By DEAN FOSDICK, Associated Press
To ensure that bulbs planted in the fall will bloom in early spring, timing is important.
Plant too soon and the bulbs might rot in rain-saturated ground. Plant too late and they won’t have time to build enough energy for flowering.
A soil thermometer is a more accurate tool than a calendar. The best time to plant bulbs varies according to where you live and what the weather has been like approaching autumn.
Fall seasonal benchmarks are being questioned, however, with winters seemingly becoming shorter, said Debby Horwitz, a horticulturist with American Gardens, a landscape, architecture and construction firm in Elmhurst, Illinois.
“It used to snow in the Chicago area in November when I was a kid,” Horwitz said. “That hasn’t happened here in a long time. If you get ahold of any bulbs in December, go ahead and plant them.”
Bulbs perform best when planted in soils that have cooled to 55 degrees or lower. Horticulturists recommend that you plant them in holes three times the height of the bulbs deep.
“Sometimes the (planting) rules don’t matter,” said Mark Konlock, director of horticulture for the Green Bay (Wisconsin) Botanical Garden. “You can dig a big hole and simply chuck them in there. You don’t even have to put them right side up. Gardening with bulbs is easier than you might think.”
The most popular bulbs for fall planting include daffodils, crocus, snowdrop, hyacinth, tulips, scilla, fritillaria, allium, irises and gladiolus.

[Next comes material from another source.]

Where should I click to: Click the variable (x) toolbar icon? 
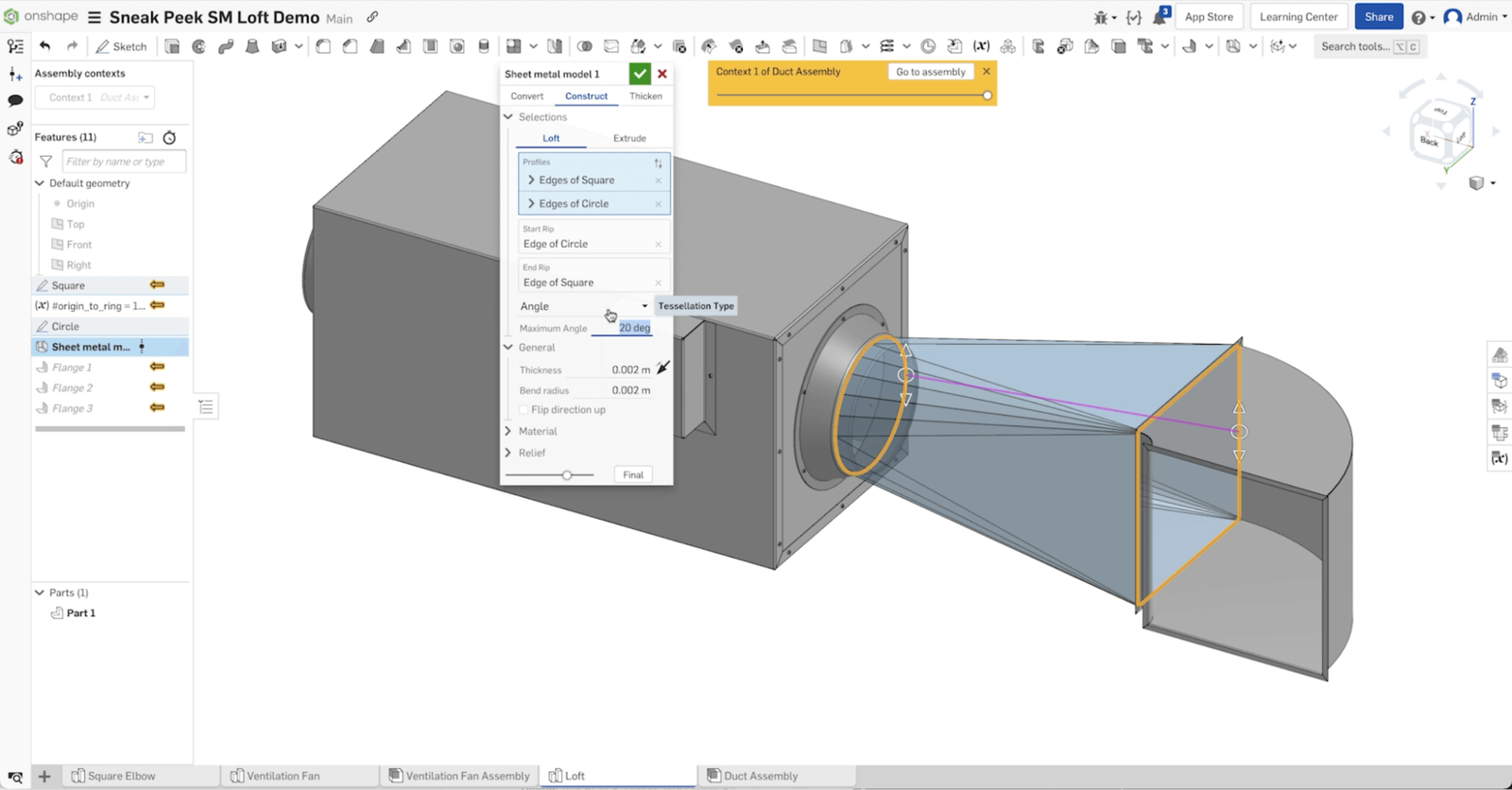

“It’s always best to do it at the appropriate time,” said Tim Schipper, founder and owner of Colorblends, a wholesale bulb company in Bridgeport, Connecticut. “The more chilling they get, the better the quality of the bloom and the longer their stem length.”
Refrigerate bulbs for a time before planting if you live in the South, he said. “Everywhere else, it’s plant whenever you feel winter coming on.”
By that he means taking your fall planting cues from nature. Here are some natural markers gathered from Colorblends customers who contend it’s time to place bulbs in the ground when:
— Fall leaf colors have moved just past peak.
— Squirrels are digging in acorns as fast as they can.
— Birds are flocking up for their southward migration.
— You begin smelling wood smoke from neighborhood stoves and fireplaces.
— You start turning on the heater in your car.
— Your kids start asking for gloves, or you wake in the middle of the night suddenly needing a blanket.
“One of the benchmarks that works best for me is when I see frost on the windshield,” Schipper said. “I also pay attention to the fall foliage, to the hostas when they lay down, and I follow the crickets. It’s time to plant when they become quiet and they can barely get their violins going.”
Whatever the timing, bulbs are capable of taking a great amount of abuse, Horwitz said.
“We’ve planted daffodils in ground frozen solid,” she said. “One of our guys cut through the earth with a pick axe while I placed the poor little things in the ground and covered them the best I could with clumps of frozen dirt.
“It was December. They came up great the next spring.”